The restore init container then downloads the planned binlog files, starts a temporary socket-only mysqld over the restored data directory, and pipes:

mysqlbinlog <bounded replay args> | mysql --socket=<temp socket>

The binlog stream itself is treated as data and is not logged. Child process stderr is captured as structured logs.

Operator flow

For a source cluster, integrators enable archiving by configuring an object store and continuous archiving:

spec:
backup:
objectStore:
bucket: cloudnative-mysql-backups
path: production
endpoint: http://minio.minio.svc:9000
credentials:
accessKeyId:
name: minio-creds
key: accessKey
secretAccessKey:
name: minio-creds
key: secretKey
continuousArchiving:
enabled: true
targetRPOSeconds: 300
maxBinlogSizeMB: 16
binlogExpireSeconds: 604800

A recovery cluster references a completed Backup and supplies one target:

spec:
bootstrap:
recovery:
backup:
name: source-backup
recoveryTarget:
targetGTID: "aaaaaaaa-bbbb-cccc-dddd-eeeeeeeeeeee:1-500"
backup:
objectStore:
bucket: cloudnative-mysql-backups
path: production
endpoint: http://minio.minio.svc:9000
credentials:
accessKeyId:
name: minio-creds
key: accessKey
secretAccessKey:
name: minio-creds
key: secretKey

The recovery object store is resolved from the Backup override when present, otherwise from the recovering cluster's spec.backup.objectStore. The source cluster name comes from Backup.spec.cluster.name; binlogs are replayed from that source cluster's archive prefix.

RPO model

cloudnative-mysql's PITR RPO is bounded by the archived GTID frontier, not by the base backup time.
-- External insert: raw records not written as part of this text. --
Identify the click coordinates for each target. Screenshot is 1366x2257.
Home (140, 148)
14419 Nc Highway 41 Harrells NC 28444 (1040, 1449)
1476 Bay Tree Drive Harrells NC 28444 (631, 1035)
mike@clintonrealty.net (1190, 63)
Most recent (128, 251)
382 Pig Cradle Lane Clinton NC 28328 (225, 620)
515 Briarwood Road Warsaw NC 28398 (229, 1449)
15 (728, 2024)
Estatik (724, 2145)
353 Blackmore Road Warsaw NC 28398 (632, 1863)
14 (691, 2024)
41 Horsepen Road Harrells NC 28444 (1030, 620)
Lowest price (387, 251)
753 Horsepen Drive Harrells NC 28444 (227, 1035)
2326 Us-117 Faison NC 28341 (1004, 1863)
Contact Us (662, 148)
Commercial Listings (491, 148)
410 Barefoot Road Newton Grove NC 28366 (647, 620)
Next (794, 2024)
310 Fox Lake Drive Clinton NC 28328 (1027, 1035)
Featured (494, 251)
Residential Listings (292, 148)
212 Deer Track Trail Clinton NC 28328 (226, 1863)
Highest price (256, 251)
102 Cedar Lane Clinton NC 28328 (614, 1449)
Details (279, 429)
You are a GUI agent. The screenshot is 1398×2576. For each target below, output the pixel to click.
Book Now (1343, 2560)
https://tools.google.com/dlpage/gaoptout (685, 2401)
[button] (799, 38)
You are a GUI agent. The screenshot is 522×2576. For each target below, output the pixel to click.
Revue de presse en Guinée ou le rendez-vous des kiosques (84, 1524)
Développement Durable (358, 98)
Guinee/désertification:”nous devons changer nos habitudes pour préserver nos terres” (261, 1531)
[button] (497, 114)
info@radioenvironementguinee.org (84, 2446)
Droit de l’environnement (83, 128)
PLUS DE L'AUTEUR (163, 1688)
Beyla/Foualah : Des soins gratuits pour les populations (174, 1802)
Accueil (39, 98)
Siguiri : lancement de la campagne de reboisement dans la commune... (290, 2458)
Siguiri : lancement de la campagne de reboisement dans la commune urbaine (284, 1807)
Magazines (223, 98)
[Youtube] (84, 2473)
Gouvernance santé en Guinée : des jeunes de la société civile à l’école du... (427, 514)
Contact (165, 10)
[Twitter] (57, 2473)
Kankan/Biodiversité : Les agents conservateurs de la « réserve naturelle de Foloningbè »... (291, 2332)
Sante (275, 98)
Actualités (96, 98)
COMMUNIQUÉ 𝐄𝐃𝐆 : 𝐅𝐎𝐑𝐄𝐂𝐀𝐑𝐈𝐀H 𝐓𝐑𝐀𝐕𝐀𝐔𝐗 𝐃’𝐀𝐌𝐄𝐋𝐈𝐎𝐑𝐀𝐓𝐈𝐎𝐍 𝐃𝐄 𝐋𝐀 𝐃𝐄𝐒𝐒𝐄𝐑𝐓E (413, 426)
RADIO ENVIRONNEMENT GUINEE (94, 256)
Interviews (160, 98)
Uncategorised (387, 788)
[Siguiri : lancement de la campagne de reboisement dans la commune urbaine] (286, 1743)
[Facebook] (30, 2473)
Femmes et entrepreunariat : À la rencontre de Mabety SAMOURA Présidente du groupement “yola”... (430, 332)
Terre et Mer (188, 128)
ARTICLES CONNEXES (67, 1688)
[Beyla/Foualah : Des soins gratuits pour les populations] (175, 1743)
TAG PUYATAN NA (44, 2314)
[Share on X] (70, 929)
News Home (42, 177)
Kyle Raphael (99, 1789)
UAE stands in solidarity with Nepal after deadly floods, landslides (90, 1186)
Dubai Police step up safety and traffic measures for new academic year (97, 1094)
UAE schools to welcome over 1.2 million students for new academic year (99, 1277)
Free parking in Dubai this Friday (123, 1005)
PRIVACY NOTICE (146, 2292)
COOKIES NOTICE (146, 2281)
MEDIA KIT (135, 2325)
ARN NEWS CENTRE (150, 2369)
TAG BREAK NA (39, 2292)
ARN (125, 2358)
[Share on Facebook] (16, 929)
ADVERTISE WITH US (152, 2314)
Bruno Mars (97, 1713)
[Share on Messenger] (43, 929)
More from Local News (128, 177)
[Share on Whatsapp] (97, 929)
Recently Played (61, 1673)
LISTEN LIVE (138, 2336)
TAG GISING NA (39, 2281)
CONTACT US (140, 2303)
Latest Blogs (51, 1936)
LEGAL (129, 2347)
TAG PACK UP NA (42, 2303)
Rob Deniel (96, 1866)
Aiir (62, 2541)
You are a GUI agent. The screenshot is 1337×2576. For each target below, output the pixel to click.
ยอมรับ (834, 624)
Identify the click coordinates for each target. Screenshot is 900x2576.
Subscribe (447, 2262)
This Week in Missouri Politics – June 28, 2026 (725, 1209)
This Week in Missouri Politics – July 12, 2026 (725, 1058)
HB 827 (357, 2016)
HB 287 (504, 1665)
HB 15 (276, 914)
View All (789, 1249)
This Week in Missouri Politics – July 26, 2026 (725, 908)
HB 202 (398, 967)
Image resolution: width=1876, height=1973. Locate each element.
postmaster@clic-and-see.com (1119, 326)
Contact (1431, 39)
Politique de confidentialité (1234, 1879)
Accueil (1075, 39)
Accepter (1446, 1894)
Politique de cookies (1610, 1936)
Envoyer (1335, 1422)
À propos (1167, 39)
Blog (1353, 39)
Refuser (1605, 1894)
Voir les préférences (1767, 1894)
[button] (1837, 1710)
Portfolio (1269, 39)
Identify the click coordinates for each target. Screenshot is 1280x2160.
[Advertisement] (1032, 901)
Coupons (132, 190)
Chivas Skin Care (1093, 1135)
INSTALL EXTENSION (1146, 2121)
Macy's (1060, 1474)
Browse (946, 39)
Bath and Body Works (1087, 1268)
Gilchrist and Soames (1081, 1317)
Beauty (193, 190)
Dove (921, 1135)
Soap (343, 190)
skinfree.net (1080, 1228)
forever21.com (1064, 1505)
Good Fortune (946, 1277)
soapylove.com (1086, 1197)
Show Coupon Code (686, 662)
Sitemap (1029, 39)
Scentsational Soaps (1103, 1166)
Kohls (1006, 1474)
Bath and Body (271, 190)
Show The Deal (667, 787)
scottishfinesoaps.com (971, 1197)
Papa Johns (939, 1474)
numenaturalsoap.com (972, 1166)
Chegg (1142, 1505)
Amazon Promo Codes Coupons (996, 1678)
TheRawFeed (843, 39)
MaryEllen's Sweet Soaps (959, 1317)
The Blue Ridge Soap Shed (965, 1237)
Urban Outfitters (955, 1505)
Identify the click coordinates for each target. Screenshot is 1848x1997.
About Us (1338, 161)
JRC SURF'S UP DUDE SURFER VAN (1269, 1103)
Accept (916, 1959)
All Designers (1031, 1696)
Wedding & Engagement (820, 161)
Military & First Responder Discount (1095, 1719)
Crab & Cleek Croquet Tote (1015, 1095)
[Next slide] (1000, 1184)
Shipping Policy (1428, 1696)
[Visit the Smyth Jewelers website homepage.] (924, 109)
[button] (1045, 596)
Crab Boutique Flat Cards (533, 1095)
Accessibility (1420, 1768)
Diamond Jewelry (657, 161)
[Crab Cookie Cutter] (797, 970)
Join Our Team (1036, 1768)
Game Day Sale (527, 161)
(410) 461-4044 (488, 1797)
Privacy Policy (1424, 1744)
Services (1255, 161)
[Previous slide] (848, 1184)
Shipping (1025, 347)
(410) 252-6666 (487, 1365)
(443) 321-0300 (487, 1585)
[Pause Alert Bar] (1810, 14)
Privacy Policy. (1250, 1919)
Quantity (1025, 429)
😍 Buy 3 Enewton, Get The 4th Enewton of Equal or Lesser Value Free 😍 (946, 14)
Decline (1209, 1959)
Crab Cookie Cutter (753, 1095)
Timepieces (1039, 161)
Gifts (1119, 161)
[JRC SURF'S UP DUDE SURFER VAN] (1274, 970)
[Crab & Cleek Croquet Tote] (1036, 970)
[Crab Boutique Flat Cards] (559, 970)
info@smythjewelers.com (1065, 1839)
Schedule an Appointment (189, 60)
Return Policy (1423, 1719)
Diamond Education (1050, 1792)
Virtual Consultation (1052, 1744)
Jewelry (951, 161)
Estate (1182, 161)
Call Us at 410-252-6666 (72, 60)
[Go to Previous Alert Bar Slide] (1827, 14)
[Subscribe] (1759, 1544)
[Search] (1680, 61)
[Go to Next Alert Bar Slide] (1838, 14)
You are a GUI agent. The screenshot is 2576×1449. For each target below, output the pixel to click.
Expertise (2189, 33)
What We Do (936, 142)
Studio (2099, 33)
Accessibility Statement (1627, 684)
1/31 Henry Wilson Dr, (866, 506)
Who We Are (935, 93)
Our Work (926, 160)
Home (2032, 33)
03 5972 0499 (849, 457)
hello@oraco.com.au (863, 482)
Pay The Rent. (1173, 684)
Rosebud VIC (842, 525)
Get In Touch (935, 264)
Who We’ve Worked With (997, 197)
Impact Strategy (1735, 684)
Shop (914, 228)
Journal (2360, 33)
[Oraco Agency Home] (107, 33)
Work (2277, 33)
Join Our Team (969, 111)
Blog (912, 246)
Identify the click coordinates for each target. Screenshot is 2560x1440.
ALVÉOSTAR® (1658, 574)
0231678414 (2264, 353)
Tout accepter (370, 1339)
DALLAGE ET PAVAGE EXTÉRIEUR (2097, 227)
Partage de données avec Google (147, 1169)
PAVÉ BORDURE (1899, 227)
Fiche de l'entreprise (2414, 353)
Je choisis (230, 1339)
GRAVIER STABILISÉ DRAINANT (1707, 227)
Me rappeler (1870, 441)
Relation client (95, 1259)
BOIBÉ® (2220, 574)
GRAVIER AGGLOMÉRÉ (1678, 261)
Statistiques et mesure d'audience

Under healthy conditions, the expected RPO is approximately the configured rotation cadence:

  • targetRPOSeconds bounds low-write clusters by forcing binlog rotation.
  • maxBinlogSizeMB bounds high-write clusters by rotating when the active binlog grows.
  • The active binlog is not archived until it rotates.

With the defaults, a cluster with new writes rotates at least every 300 seconds and a busy cluster rotates around 16 MiB. Idle clusters do not churn empty binlogs. Lowering targetRPOSeconds tightens RPO at the cost of more, smaller objects and more object-store requests.

Crash behavior depends on replication durability:

  • sync_binlog=1 is rendered when archiving is enabled so committed transactions are flushed to the local binlog.
  • log_replica_updates=ON is mandatory so a promoted replica has its own binlog history for transactions it received before promotion.
  • With semi-sync configured so acknowledged commits reach a replica, a failover can preserve acknowledged transactions even if the old primary dies before its active tail was archived; the new primary re-archives the GTID history under its own server UUID.
  • Without semi-sync guarantees, acknowledged writes that existed only on a lost primary can be lost before archiving. In that case PITR cannot recover data that never reached either the object store or the promoted replica.

RTO model

PITR RTO is the time to create the recovery primary plus any replicas:

  • Schedule the Pod and attach the PVC.
  • Download and extract the XtraBackup archive.
  • Run XtraBackup prepare and copy-back.
  • Reconcile restored internal account passwords to the recovery cluster secrets.
  • Download and replay archived binlogs from the base backup anchor to the target.
  • Start the recovered primary and let replicas clone from it.

The largest variables are base backup size, object-store throughput, PVC performance, and the amount of binlog data between the base backup and target. Choosing more frequent base backups reduces replay length and therefore improves RTO.

Safety decisions

  • The archiver is colocated with the database pod. It uses local binlog files instead of a remote replication stream, avoiding an extra replication client and preserving exact bytes.
  • Only the current writable primary archives. Failover changes the active writer through the existing role/fencing flow.
  • Archive progress is manifest driven. A raw object without a manifest is not considered complete.
  • SHA256 in cloudnative-mysql metadata is the integrity source of truth, not S3 ETag.
  • Object keys include server_uuid to isolate timeline segments.
  • Existing manifests are never blindly overwritten with different bytes; a mismatch is treated as an archive collision.
  • The purge gate purges only files already shipped, so MySQL should not recycle unarchived logs unless an operator explicitly bypasses the guard.
  • Recovery replay is reentrant. After successful replay, cloudnative-mysql writes .cloudnative-mysql-pitr-done in the data directory. If the init container retries, it skips replay instead of reapplying GTIDs.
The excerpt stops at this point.